Delegado afirma que empresário disse ter usado parte dos recursos para pagar cartões de investidores; investigação já identificou mais de 300 vítimas e mantém uma suspeita foragida.

O empresário Francisco das Chagas Chaves da Silva, conhecido como Chico Trader, afirmou em depoimento à Polícia Civil que os recursos investidos por clientes da empresa Xtreme foram perdidos em operações na Bolsa de Valores.

 Procurado pela Interpol, Chico Trader é preso em Teresina por suspeita de fraude milionária - Foto: Reprodução   

A declaração foi dada nesta quarta-feira (22), após ele se apresentar espontaneamente à Delegacia de Repressão aos Crimes Cibernéticos (DRCC), em Teresina, para cumprimento de mandado de prisão preventiva.

Segundo o delegado Luciano Alcântara, responsável pela investigação, Chico Trader procurou a polícia por meio de seus advogados, manifestando interesse em cumprir a ordem judicial e prestar novos esclarecimentos. De acordo com o delegado, a decisão ocorreu após a ampla repercussão da divulgação de que o investigado estava no Paraguai.
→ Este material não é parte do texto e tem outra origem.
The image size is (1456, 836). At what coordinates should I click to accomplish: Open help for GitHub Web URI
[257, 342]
Durante o interrogatório, o empresário confirmou que os valores investidos na Xtreme foram utilizados em operações financeiras que, segundo ele, resultaram em prejuízo. Ele também afirmou que parte dos recursos foi destinada ao pagamento de parcelas de cartões de crédito de alguns investidores que haviam aplicado dinheiro na empresa por meio dessa modalidade.

A versão apresentada, conforme o delegado, coincide com o que já havia sido identificado durante as investigações. O bloqueio das contas bancárias da empresa e do empresário revelou saldos considerados insignificantes, chegando a haver apenas centavos na conta da Xtreme.
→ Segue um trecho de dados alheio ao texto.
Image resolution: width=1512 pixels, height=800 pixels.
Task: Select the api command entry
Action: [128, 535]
Luciano Alcântara informou ainda que questionou o investigado sobre o motivo de ter deixado Teresina em maio de 2025 sem comunicar aos investidores a situação financeira da empresa. Segundo o empresário, ele temia por sua integridade física e, por isso, decidiu não revelar que os recursos haviam sido perdidos.
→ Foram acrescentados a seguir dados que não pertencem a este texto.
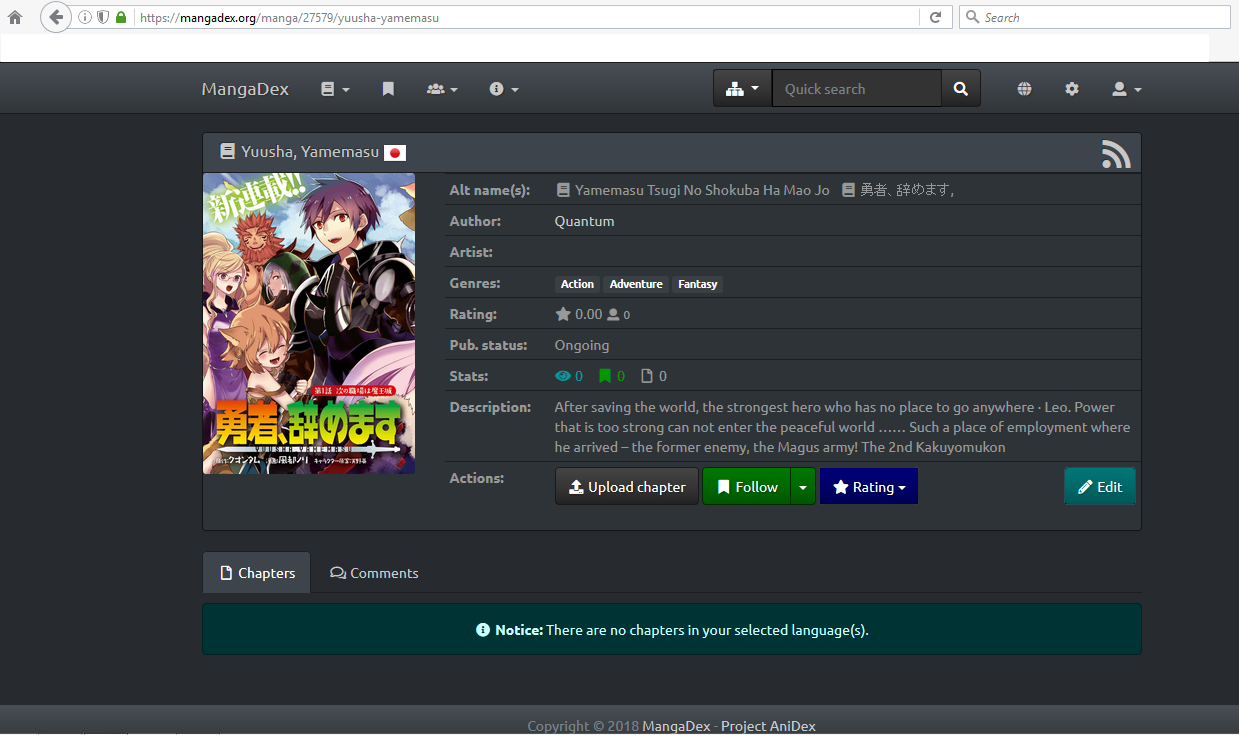Open the Rating dropdown
The height and width of the screenshot is (735, 1239).
click(x=868, y=486)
Ainda conforme o depoimento, Chico Trader viajou inicialmente para São Paulo na tentativa de conseguir novos recursos para retomar as operações e quitar os débitos com investidores. Como não obteve sucesso, seguiu por via terrestre para Ciudad del Este, no Paraguai, onde permaneceu até decidir retornar ao Brasil.

O delegado afirmou que o empresário confirmou ter trabalhado como trader no Paraguai utilizando recursos próprios, mas negou que estivesse atuando em parceria com outra empresa ou organização semelhante à Xtreme.

Investigação segue em fase final

De acordo com a Polícia Civil, a investigação está em fase de conclusão. O rastreamento financeiro continua sendo realizado, inclusive com apoio do Laboratório de Tecnologia Contra Lavagem de Dinheiro do Ministério Público.

As apurações apontam que a movimentação financeira entre as contas de Chico Trader e da empresa Xtreme ultrapassou R$ 600 milhões entre 2023 e 2025. Inicialmente, a estimativa era de cerca de R$ 450 milhões, mas novos levantamentos ampliaram o valor.

Apesar da movimentação registrada, a polícia ressalta que esse montante não representa necessariamente o prejuízo das vítimas, já que parte dos recursos circulou diversas vezes entre as contas investigadas e também há informações de investimentos realizados em dinheiro, veículos e outros bens.

Mais de 300 vítimas identificadas

Segundo Luciano Alcântara, a Polícia Civil já identificou mais de 300 vítimas, embora o número possa ser maior. Muitas pessoas, segundo o delegado, ainda não procuraram as autoridades por vergonha, dificuldade para comprovar os investimentos ou por terem realizado aportes em espécie.

A investigação também constatou que parte dos investidores chegou a receber rendimentos mensais, enquanto outros, principalmente os que ingressaram no esquema mais recentemente, não receberam qualquer retorno financeiro.

Foragida continua sendo procurada

Com a prisão de Chico Trader, resta pendente apenas o cumprimento do mandado de prisão contra Kaira Cardoso, apontada como integrante do grupo investigado. Ela permanece foragida e continua incluída na lista de difusão vermelha da Interpol, com mandado válido em cerca de 196 países.

Kaira Cardoso - Foto: Reprodução

Segundo a Polícia Civil, as contas bancárias de todos os investigados permanecem bloqueadas, e o inquérito deverá ser concluído nos próximos dias, quando serão detalhados o destino dos recursos e a participação individual de cada investigado no esquema.